[提示本文]:
海底広域研究船「かいめい」によるIODP第386次研究航海「日本海溝地震履歴研究(Japan Trench Paleoseismology)」が6月1日、成功裏に終了しました。この航海は、東日本沖の過去の巨大地震の履歴を明らかにし、将来の地震災害の評価に寄与することを目的として、4月13日から6月1日までの50日間にわたり実施されたもので、総延長830m以上の海底堆積物コア試料が回収され、海洋科学掘削における2つの記録を樹立しました。この研究航海の第二部は2021年秋に予定されており、国際研究チームが地球深部探査船「ちきゅう」に集結し、コアの詳細な分析を行います。


海底広域研究船「かいめい」の着岸
IODP第386次研究航海を終了し、JAMSTEC横須賀本部の岸壁に着岸する「かいめい」。

[設問 A]: データの行のうち、「Tap the Wi-Fi status icon」を含む行で始まり「pyautogui.click(x=585, y=472)」を含む行で終わる部分（両端を含む）を、空行を除いて1行を1つの文字列とするJSONの文字列リストとして書き出してもらえますか？
上の本文と、この後に続くデータの行とは内容上の関係がありません。

[所与のデータ]:

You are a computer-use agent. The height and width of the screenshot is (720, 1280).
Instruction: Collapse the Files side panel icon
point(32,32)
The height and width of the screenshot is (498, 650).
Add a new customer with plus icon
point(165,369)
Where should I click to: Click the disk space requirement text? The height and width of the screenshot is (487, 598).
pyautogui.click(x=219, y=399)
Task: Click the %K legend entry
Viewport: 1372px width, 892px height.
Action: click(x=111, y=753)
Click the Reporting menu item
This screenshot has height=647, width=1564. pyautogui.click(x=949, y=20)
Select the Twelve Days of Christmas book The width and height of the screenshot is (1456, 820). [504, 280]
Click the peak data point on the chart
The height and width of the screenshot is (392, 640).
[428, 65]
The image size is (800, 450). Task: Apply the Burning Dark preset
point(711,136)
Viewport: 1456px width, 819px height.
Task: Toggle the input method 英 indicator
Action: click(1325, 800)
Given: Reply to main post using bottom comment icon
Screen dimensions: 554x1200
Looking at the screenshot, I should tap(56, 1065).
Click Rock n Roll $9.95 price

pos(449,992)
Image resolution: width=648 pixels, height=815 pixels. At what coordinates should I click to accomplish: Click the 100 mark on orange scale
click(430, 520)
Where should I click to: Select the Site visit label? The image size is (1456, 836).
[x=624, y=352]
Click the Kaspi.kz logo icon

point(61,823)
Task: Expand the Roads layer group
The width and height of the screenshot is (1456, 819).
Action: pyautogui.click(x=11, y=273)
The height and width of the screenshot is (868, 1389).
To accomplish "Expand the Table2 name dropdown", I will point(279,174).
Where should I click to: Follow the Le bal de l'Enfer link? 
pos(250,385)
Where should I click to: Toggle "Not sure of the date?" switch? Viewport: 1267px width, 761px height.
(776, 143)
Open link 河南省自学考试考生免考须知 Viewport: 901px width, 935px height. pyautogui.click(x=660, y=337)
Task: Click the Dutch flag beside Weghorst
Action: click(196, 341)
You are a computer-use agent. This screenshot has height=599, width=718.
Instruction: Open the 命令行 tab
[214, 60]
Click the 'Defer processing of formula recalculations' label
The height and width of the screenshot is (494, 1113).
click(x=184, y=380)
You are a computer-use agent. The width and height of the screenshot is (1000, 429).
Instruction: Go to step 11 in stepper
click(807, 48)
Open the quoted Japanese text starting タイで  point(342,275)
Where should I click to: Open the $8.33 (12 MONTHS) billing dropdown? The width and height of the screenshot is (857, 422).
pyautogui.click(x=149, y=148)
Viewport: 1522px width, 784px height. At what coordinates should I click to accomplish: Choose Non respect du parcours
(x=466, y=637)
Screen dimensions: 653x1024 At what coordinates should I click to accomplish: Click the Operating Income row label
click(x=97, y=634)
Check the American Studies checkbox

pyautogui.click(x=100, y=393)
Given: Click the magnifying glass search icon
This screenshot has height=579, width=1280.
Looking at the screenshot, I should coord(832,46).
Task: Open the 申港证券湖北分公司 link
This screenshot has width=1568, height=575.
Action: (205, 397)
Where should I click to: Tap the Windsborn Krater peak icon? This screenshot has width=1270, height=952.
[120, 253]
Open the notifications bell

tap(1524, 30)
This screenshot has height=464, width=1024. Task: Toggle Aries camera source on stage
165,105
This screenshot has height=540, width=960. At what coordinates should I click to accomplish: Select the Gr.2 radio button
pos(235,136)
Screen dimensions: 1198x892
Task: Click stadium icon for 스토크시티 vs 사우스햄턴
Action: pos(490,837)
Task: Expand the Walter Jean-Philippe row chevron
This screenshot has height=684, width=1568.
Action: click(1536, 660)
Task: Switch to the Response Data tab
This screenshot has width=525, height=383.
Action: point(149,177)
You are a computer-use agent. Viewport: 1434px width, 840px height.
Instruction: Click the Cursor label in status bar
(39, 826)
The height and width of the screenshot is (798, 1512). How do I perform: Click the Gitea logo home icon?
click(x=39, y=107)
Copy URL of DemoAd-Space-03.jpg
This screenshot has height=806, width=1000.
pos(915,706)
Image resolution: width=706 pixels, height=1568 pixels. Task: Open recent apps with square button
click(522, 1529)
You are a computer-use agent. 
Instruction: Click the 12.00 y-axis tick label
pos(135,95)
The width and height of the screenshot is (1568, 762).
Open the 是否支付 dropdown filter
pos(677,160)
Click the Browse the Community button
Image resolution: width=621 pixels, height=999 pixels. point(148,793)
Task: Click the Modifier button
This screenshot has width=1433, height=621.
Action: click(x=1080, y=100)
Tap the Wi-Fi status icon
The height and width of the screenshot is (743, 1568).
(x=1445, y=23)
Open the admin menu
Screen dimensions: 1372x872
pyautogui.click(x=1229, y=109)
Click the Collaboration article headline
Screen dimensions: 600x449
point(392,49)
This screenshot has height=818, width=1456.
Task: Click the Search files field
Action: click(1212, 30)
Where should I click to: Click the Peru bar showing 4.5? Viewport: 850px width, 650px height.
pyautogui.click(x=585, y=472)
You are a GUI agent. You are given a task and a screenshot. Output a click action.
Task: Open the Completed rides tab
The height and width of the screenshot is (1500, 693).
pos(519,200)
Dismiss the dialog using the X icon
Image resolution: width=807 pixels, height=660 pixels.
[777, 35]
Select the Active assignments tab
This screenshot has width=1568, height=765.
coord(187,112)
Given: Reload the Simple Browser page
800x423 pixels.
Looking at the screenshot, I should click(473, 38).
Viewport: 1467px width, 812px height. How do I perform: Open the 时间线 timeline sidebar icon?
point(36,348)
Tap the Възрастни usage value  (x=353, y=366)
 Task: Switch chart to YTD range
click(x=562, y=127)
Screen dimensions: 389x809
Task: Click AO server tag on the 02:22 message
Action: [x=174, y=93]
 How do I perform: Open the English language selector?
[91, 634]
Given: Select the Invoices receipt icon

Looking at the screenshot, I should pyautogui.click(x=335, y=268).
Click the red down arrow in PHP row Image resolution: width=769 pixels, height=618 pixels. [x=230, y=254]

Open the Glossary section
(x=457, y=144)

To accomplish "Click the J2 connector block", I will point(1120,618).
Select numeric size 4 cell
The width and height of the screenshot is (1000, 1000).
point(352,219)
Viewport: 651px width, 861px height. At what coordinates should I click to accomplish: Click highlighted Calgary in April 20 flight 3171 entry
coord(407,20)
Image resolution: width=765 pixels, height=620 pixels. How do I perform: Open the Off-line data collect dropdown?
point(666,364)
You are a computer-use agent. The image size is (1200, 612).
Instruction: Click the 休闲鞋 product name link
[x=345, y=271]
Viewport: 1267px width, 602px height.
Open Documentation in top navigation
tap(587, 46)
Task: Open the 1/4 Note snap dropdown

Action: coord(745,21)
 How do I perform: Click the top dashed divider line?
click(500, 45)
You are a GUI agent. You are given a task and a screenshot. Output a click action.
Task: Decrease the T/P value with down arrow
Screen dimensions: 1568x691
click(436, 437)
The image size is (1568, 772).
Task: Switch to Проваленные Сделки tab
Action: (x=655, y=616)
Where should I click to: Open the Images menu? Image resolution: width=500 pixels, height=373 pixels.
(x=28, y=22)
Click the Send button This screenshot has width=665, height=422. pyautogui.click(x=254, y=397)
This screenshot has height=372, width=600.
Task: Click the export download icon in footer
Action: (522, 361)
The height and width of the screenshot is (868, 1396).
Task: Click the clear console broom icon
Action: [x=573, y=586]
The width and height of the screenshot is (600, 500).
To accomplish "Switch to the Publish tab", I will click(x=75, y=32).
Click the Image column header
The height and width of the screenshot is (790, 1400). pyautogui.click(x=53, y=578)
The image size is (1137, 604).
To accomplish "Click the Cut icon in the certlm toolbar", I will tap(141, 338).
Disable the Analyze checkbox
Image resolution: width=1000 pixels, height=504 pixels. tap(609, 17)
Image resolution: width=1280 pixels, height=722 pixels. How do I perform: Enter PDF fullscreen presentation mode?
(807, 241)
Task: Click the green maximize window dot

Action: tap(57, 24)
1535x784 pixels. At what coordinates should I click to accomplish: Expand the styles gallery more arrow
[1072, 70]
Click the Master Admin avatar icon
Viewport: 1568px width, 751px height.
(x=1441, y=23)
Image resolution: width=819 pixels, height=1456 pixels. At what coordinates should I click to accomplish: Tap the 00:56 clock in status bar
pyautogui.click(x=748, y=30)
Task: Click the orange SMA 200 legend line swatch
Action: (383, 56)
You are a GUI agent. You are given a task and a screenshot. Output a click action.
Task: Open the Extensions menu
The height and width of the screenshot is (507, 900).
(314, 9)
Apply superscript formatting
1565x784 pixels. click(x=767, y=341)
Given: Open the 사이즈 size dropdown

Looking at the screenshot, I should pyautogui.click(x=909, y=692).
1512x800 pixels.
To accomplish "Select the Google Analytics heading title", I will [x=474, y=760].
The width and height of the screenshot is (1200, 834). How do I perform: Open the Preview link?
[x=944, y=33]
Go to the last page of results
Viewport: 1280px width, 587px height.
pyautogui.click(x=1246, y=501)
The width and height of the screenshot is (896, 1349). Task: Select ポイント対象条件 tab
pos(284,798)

[設問 B]:
「かいめい」の研究航海に関する本文について、次の(i)〜(iii)はそれぞれ本文と一致しますか？はい・いいえで答え、判断の根拠となる本文の語句をそのまま引用してください。
(i) この航海は50日間にわたって実施された。
(ii) 研究航海の第二部では、国際研究チームが「かいめい」に集結してコアの分析を行う。
(iii) 回収された海底堆積物コア試料の総延長は500m未満である。

[詳しい解答 A]:
[
  "Tap the Wi-Fi status icon",
  "The height and width of the screenshot is (743, 1568).",
  "(x=1445, y=23)",
  "Open the admin menu",
  "Screen dimensions: 1372x872",
  "pyautogui.click(x=1229, y=109)",
  "Click the Collaboration article headline",
  "Screen dimensions: 600x449",
  "point(392,49)",
  "This screenshot has height=818, width=1456.",
  "Task: Click the Search files field",
  "Action: click(1212, 30)",
  "Where should I click to: Click the Peru bar showing 4.5? Viewport: 850px width, 650px height.",
  "pyautogui.click(x=585, y=472)"
]

[詳しい解答 B]:
(i) はい。「4月13日から6月1日までの50日間にわたり実施された」
(ii) いいえ。「国際研究チームが地球深部探査船「ちきゅう」に集結し」
(iii) いいえ。「総延長830m以上の海底堆積物コア試料が回収され」